For GPIOA, I set the three pins as alternate function, output is push-pull, speed is low, no pull-up/pull-down, and configured the alternate function as SPI.
For GPIOE, set it as GPIO mode, push-pull, low speed, pull-up, and then set it high (as in wrote to the BSSR register).
Enabled the clock for SPI using the APB2ENR register.
Configured SPI1: first disabled it, enabled 2-line unidirectional mode, set baud rate to fPCL/16 since the APB2 peripheral clock is 84MHz and the max clock of the accelerometer is 10MHz. Then set clock phase and polarity to 1. 8-bit data frame, MSB first, enabled software slave management, and also enabled master configuration. Finally, enabled SPI1.

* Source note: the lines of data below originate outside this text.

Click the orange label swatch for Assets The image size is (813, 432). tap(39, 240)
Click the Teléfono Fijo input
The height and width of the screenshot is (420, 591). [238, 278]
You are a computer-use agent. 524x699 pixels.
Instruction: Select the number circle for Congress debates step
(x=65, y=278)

After all this, I transmit 0x63 to the 0x20 register of the accelerometer. This sets the output rate to 100Hz and enables both the x and y axis. I have no idea if this is actually working. I'm assuming it is because the TX buffer is empty when I check the SPI status register.

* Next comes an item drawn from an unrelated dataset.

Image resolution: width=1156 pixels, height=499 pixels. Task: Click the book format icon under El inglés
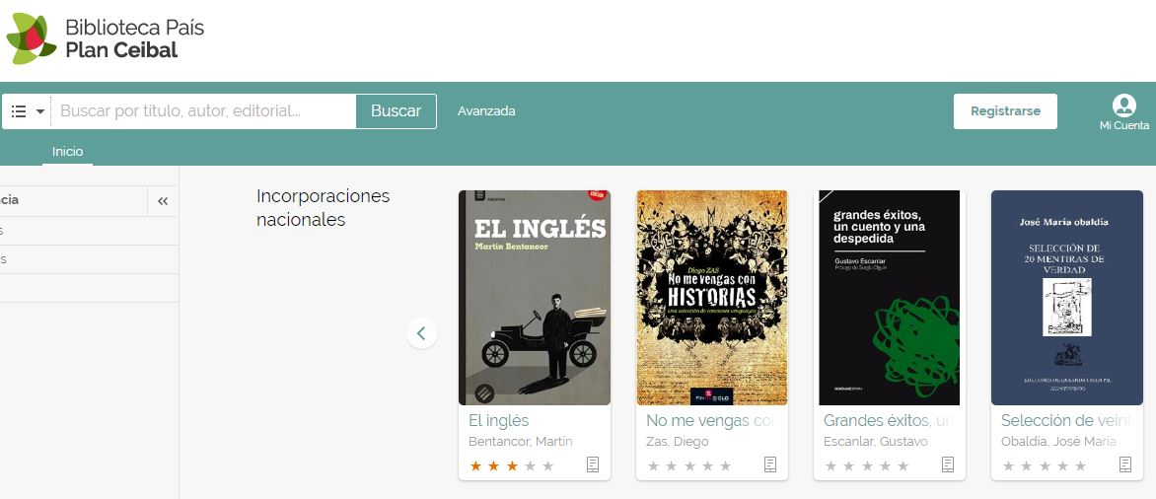593,464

Then to test whether I can recieve, I attempt to get the data from the WHO_AM_I register of the accelerometer. But I only see garbage data when I debug it (0xFF).
I've googled around to see why this may be, and a lot of people suggested that the clock polarity and phase may be incorrect. However, I've checked it multiple times, and I'm fairly certain I configured it properly.
I've tried setting interrupts. During the interrupt, even though RXNE (RX buffer not empty) is true, it still reads only 0xFF. I'm stumped as to why this is happening.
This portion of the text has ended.